We wanted a lantern on the street,” Frank Gehry says of the new Seoul flagship he designed for Louis Vuitton. “Something open and inviting.” Perched atop the tony Cheongdam-dong ward in the Gangnam shopping district, with the Bukhansan mountains as a backdrop, the five-story beacon of light is the first retail space that the Pritzker Prize winner has completed since the early days of his career—and his first for the French luxury brand. Of course, the two are familiar friends following their collaboration on the Fondation Louis Vuitton, unveiled in Paris in 2014.
With curved glass panels that stretch up toward the sky like sails, the Seoul boutique is both an evolution of the Paris building and a reflection of the architect’s deep appreciation for Asian culture. Gehry, who has two half-Korean granddaughters, found inspiration for the store in the swooping movements of the traditional Dongnae Hakchum crane dance. “I’m always looking for ways to create feeling with three-dimensional materials,” he notes. “I love dance because it expresses movement as sculpture.”
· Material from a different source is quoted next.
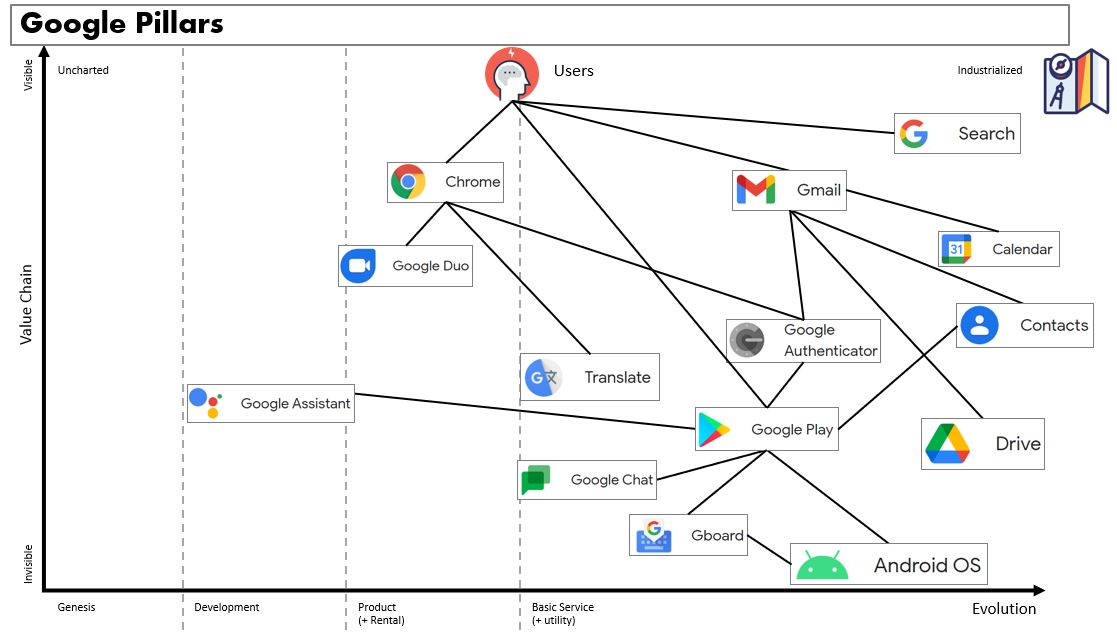Screen dimensions: 1117x635
Task: Click the Value Chain axis label
Action: 27,304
The dramatic form reveals pared-back, Miesian interiors, which were conceived by another AD100 talent, architect Peter Marino, who has dreamed up hundreds of Vuitton stores around the world. It proved to be a blockbuster union. “I love the guy,” says Gehry. “It’s interesting—I guess he’s got a big ego and I’ve got a big ego. And yet we did not clash.” A vast triple-height entrance clad in the same white Turkish limestone as the façade immediately connects interior and exterior, while swings by the Campana Brothers for Vuitton’s Objets Nomades collection hang overhead, greeting visitors. Elsewhere, intimate lounge spaces feature groovy 1960s and ’70s pieces by the likes of Pierre Paulin and Carlo Scarpa. And a concrete staircase doubles as a vertical gallery, with bright color-field paintings by many of the contemporary artists whose work Marino collects. Those steps lead to a top-floor gallery of rotating exhibitions (currently Alberto Giacometti works on loan from the foundation). “It’s meant to be a fun, happy experience,” says Marino. “I know architects don’t use the word happy a lot, but I do. I think Frank’s architecture is very joyful—and I like that.”
Tour the Spectacular New Louis Vuitton Store in Seoul
The ambitious project underscores Vuitton’s deep commitment to design, from fashion to furniture to art to architecture. Perhaps the best interplay of these media can be found on the interior terraces, all curved glass and sloping steel columns. There is no merchandise—just chic seating curated by Marino and perfect city views over the treetops. In an age of online shopping—rather, online everything—the space makes a convincing argument for retail IRL.
“The pendulum is swinging against culture and into high technology,” Marino remarks. “Do you really think a digital museum can replace an afternoon at The Frick? It doesn’t work for me. I hope people can visually, tactically, and sensually appreciate a Louis Vuitton store.”